(Page excerpt)
....

7. Respiratory Infections
Rabbits can be sensitive to contracting respiratory infections, although they do not get colds in the true sense of the word. Rabbits are prone to respiratory infections, which can be caused by a variety of factors such as poor ventilation, stress, and exposure to other sick animals. Symptoms of respiratory infections and allergies of the upper respiratory tract are a particularly common problem in rabbits. Signs include sneezing, wheezing, coughing, and sometimes, a discharge coming from the eyes and nose.
If a rabbit shows any signs of illness, they should be taken to a veterinarian for evaluation and treatment. If your rabbit appears to be suffering from breathing difficulties, is breathing fast or noisily or has a discharge that indicates congestion, contact your vet right away. To prevent respiratory infections, rabbits should be kept in a clean and well-ventilated environment
8. Urinary Tract Infections
Urinary tract infections can be caused by a variety of factors, including a diet that's high in calcium or low in water, as well as poor hygiene. Symptoms of urinary tract infections include difficulty urinating, blood in the urine, and decreased appetite. To prevent urinary tract infections, rabbits should always have access to plenty of fresh water. A balanced diet that's appropriate for the rabbit's age and health is also important.
Rabbits groom themselves and each other using their tongues. During the grooming process, rabbits ingest hair that ends up in their digestive tract. Most hair is passed through the system and excreted in their poop. However, some rabbits have trouble passing the hair, and that hair builds up within the digestive system until it turns into a hairball. Rabbits cannot regurgitate their stomach contents.

....

(Information given)
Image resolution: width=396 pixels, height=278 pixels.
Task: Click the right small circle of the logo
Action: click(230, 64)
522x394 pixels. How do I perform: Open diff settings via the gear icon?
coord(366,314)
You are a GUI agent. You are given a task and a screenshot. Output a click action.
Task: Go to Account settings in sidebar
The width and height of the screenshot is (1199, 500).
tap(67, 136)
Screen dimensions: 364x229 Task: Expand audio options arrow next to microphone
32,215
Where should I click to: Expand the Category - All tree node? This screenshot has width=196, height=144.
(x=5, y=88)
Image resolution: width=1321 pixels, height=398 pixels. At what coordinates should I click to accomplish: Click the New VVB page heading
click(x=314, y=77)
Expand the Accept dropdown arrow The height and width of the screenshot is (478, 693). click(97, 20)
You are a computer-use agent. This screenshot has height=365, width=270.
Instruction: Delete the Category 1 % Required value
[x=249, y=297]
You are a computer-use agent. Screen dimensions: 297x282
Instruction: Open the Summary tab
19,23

....

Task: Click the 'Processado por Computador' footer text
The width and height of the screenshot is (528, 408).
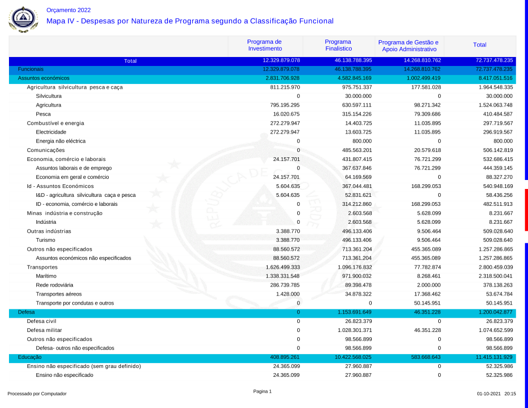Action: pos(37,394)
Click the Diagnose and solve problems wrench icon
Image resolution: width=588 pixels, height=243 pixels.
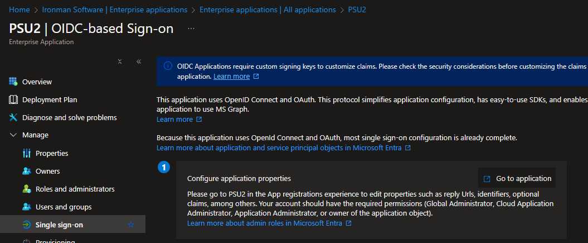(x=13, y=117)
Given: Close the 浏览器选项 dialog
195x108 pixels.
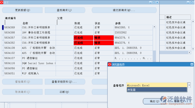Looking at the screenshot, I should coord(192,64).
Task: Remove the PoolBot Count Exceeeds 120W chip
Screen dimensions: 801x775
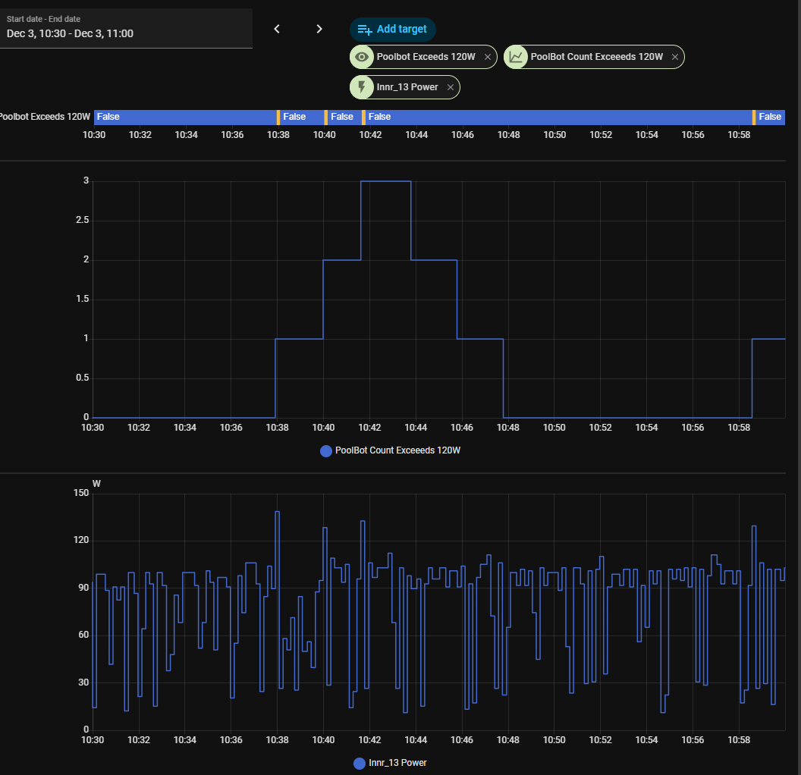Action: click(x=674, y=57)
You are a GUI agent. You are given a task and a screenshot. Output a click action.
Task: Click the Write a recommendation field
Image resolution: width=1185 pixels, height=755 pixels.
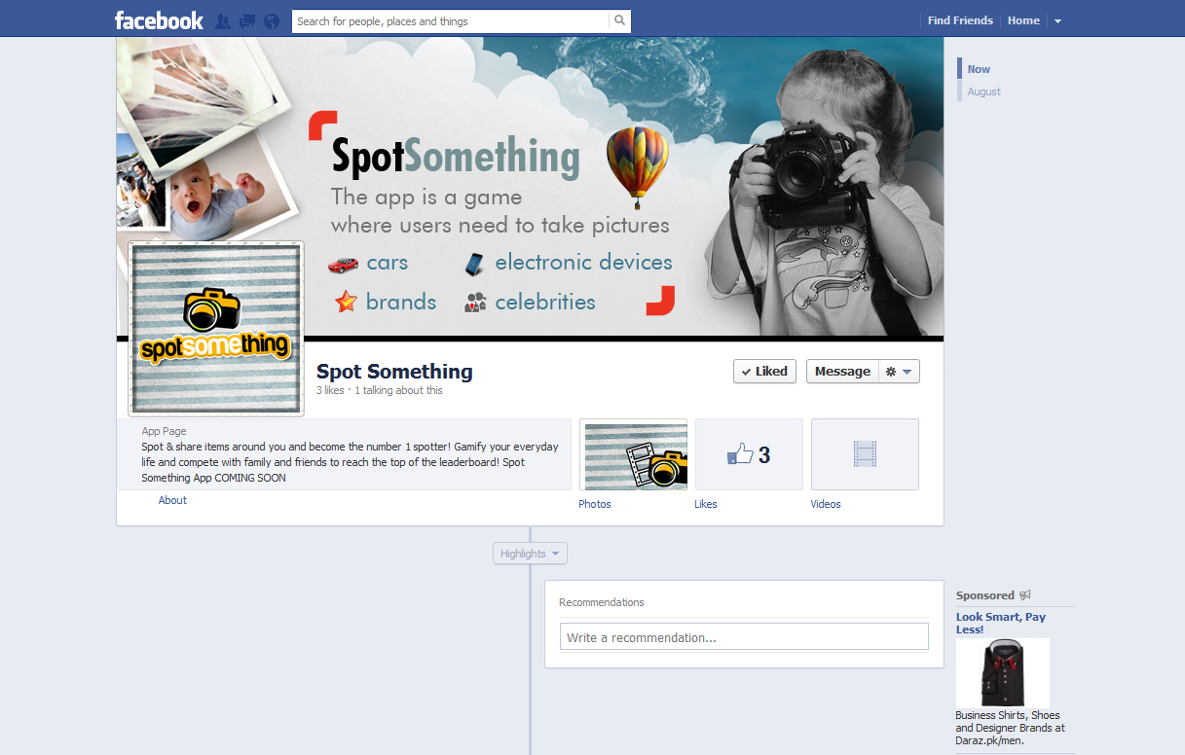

....

(Task list)
1. Answer these from the rabbit health excerpt:
(a) Which factors does it give as causes of respiratory infections?
(b) Which symptoms of urinary tract infections does it list?
(c) What does it say rabbits cannot do with their stomach contents?
2. List every sign of respiratory infection named in the rabbit health excerpt.
3. Write out the passage of the rabbit health excerpt starting with "7. Respiratory Infections" and going on through "eyes and nose.".
Answer from the rabbit health excerpt alone.

(Task-by-task outputs)
1.
(a) Poor ventilation, stress, and exposure to other sick animals.
(b) Difficulty urinating, blood in the urine, and decreased appetite.
(c) They cannot regurgitate them.

2.
- Sneezing
- Wheezing
- Coughing
- A discharge coming from the eyes and nose

3.
7. Respiratory Infections
Rabbits can be sensitive to contracting respiratory infections, although they do not get colds in the true sense of the word. Rabbits are prone to respiratory infections, which can be caused by a variety of factors such as poor ventilation, stress, and exposure to other sick animals. Symptoms of respiratory infections and allergies of the upper respiratory tract are a particularly common problem in rabbits. Signs include sneezing, wheezing, coughing, and sometimes, a discharge coming from the eyes and nose.